Commuting is made convenient by ride hailing apps, shopping is made convenient by online stores, and takeout is made convenient by online delivery services. Going by the same line of thought, paying taxes should be made convenient by tax tech developments.
This is one area where the Bureau of Internal Revenue (BIR) can learn more from. Yes, it has the systems in place, but are those systems accessible and convenient to use?
In contextualizing the Paying Taxes, we can also look at the East Asia and Pacific Averages for each individual indicator. For the Number of Payments and the Time to Comply, the Philippines’ performance is actually above average. The main indicator that it has a problem with is the Total Tax and Contribution Rate (TTCR).
The Philippines tax rate is 43.1%, while the East Asia and Pacific Average stands at 33.6%. In fact, the Philippines’ TTCR is higher than the rates collected by OECD High Income Countries which is 39.9%.
Of course, since the TTCR is measured as taxes paid as percent of profit, it might also suggest that the lower score of OECD High Income Countries mean they have higher profits. However, other data clearly shows that the Philippines has a high corporate tax rate (and has the highest rate among the ASEAN).
This is another area where the government needs to catch up. Lowering the corporate income tax rate is long overdue, and it keeps getting delayed.

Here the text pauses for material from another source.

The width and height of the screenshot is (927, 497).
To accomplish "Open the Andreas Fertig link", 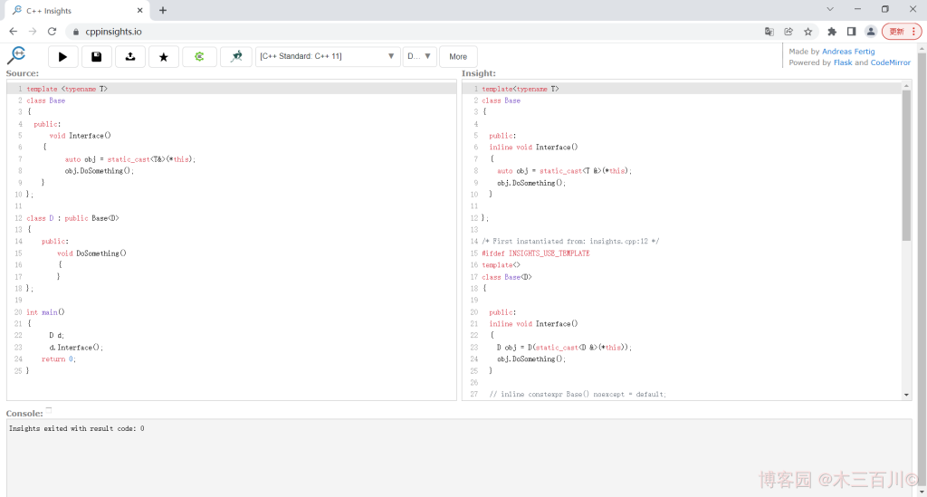I will tap(848, 52).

If unburdening the taxpayers is not enough of a reason, then look at competitiveness. The Philippines’ overall rankings may have increased significantly, but what of the actual indicators that affect regular taxpayers and the smaller businesses?

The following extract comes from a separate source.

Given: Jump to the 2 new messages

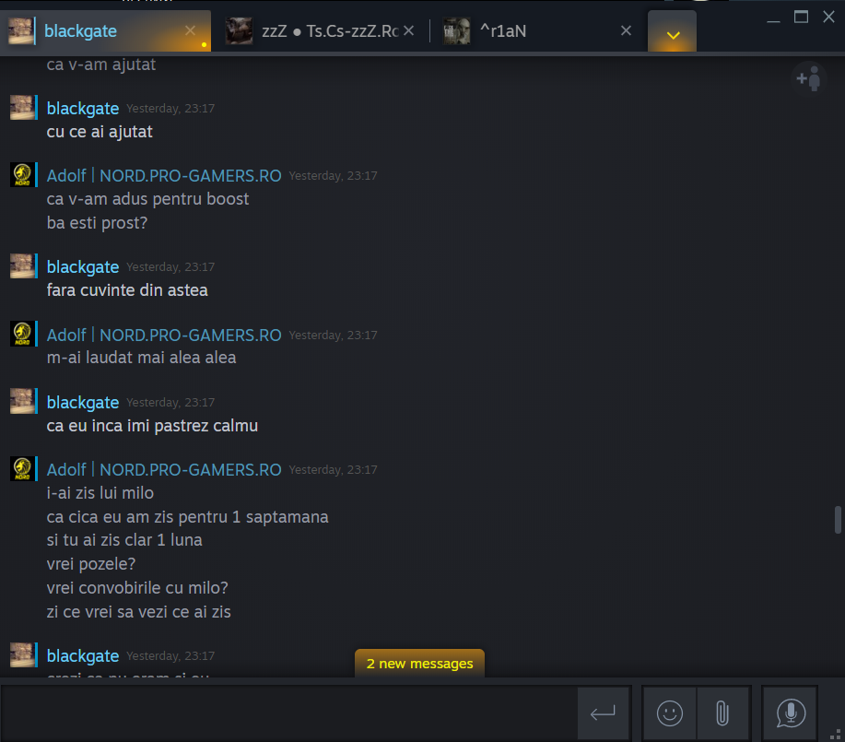Looking at the screenshot, I should [419, 664].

Yes, Paying Taxes can be improved by making transactions swifter, removing unnecessary forms, and other administrative changes. But if the problems are the high tax rates and the lack of push toward a proper digital transformation of the BIR, then it will not be enough.
A genuine tax reform requires both legislative and administrative reforms.
For its digital push, the BIR recently launched its latest initiative, Hack-A-Tax — a hackathon event where concepts to develop the best tax software will compete. For this project, the BIR has partnered with USAID, the Asian Consulting Group (ACG), and DevCon Philippines.
Even in its advocacy as a social enterprise, ACG maximizes technology to improve the taxpayer’s experience — be it in teaching them about taxes or in helping them comply. On December, ACG plans to launch, as part of its Digital Transformation initiatives, the TaxWhizPH Mobile App and its very own Tax Whiz Channel.
This article reflects the personal opinion of the author and does not reflect the official stand of the Management Association of the Philippines or the MAP.
Raymond A. Abrea is a member of the MAP Tax Committee and one of the 2017 Outstanding Young Persons of the World, a Move Awards 2016 Digital Mover, one of the 2015 The Outstanding Young Men of the Philippines (TOYM), an Asia CEO Young Leader of the Year, and Founding President of the Asian Consulting Group (ACG) and the Center for Strategic Reforms of the Philippines (CSR Philippines).